I considered for a bit. What they said made sense. It would be so much easier with someone who knew how and where to search for the information I needed. And someone who studied history would know the best places to get obscure information. And if it didn't put them too much out of their way, if it wasn't too much of a burden, then maybe it'd all work out fine. Maybe something good could come out of telling them I was from the past.

I still wished I hadn't said anything. But I did. And now they knew, and could do anything with that information. As nice as they seemed, they were still a part of this world. I knew nothing about them.

But then, combined with all of that, was the part of me that wanted to trust them. The feeling of not wanting to be alone hadn't gone away, and the thought of having someone else around to at least point me in the right direction was tempting.

My choice was guaranteed from the moment I told them I was a time traveler. They knew. That couldn't be changed. And they could help me. Anything, anything at all that could help me get home, would be worth it. At the time I didn't really know how selfish it all was. I just thought it'd work out, in the end.

So I nodded. Just once, like Io would. And we had a deal.

"I want to help you in return though." I said as they grabbed their bag off the floor. "What can I do?"

"Easy," they said, grabbing a book out of their bag. "You're living history. I wanna hear about your time, a lot of our documents from that time are corrupted or missing information, you can look at them some time and tell me which parts are true, and maybe give your own accounts on what life was like back then. And beyond that... I want to show you parts of this time too. Some of the things we've learned since back then, so you can take it back with you to your time and tell them some of what you know."

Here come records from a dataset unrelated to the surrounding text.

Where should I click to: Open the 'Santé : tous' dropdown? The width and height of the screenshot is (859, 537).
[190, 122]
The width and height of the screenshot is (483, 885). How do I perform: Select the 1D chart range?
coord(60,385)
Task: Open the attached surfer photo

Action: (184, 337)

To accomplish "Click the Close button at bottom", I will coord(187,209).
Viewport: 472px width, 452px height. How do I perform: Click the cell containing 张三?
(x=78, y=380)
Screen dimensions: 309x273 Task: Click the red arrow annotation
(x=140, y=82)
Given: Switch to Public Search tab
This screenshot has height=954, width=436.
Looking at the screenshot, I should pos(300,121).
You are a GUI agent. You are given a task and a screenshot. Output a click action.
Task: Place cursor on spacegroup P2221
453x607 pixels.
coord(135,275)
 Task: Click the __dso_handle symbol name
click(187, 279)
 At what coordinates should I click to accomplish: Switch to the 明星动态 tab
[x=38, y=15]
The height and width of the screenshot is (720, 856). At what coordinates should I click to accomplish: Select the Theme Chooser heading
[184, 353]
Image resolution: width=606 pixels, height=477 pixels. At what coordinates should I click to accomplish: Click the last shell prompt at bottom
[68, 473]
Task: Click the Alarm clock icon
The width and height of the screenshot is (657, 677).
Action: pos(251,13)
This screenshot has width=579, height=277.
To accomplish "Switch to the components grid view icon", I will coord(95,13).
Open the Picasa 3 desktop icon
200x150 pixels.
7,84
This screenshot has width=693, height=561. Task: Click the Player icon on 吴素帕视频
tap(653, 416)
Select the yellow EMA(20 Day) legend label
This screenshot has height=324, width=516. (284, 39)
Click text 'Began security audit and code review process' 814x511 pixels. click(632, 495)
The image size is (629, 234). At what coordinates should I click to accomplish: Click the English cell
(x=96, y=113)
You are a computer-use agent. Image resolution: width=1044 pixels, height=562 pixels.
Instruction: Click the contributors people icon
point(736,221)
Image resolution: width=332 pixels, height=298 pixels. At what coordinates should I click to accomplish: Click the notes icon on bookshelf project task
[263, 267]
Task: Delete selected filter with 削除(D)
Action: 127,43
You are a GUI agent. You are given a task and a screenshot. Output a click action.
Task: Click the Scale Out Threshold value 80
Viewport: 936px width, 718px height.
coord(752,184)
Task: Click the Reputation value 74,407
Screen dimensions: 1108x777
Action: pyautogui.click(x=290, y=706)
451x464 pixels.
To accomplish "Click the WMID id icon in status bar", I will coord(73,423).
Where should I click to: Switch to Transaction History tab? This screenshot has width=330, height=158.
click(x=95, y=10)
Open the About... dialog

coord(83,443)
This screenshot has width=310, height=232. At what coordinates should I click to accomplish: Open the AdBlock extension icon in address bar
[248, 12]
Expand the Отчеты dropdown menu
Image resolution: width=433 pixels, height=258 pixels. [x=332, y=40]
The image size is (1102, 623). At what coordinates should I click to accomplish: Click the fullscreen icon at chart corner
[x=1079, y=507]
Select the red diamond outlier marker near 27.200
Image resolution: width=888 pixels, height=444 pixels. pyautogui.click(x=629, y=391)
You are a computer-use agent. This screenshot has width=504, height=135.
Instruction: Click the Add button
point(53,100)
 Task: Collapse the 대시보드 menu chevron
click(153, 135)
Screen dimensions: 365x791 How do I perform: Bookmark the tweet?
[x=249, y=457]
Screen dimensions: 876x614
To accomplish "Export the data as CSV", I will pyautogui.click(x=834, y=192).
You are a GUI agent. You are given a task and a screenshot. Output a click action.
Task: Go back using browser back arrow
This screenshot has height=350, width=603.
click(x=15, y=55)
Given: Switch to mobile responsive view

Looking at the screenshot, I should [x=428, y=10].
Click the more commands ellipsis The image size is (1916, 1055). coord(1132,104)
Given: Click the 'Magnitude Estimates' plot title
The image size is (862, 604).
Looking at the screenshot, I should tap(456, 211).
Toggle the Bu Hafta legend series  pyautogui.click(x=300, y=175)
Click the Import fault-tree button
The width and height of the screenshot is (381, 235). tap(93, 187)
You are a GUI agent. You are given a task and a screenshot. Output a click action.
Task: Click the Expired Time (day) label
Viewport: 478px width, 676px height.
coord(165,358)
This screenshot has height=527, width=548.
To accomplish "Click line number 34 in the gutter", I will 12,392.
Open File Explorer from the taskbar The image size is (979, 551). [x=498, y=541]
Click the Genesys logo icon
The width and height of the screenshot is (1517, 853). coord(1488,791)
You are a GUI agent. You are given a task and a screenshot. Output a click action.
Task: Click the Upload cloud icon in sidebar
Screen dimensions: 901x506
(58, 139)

I nodded. "Sounds reasonable. But for the last part, I'm not really sure anyone would believe me if I told them about any of this." I can think of a few people who definitely wouldn't.

"Why not?"

"Well, it's not like I'll have any proof."

"Proof..." they thought for a bit. "Well, I'm sure we can find some somewhere. This is honestly such a once in a lifetime opportunity, for the both of us. I'll get to learn about your world, you'll get to learn about mine, and we'll both end up learning so much stuff we never would get the chance to otherwise."

I nodded. I'd never really thought of it that way, but the way they'd said it made it sound nicer than I'd been seeing it.

"Yea." I said as we started making our way back up the stairs. "I guess you're right."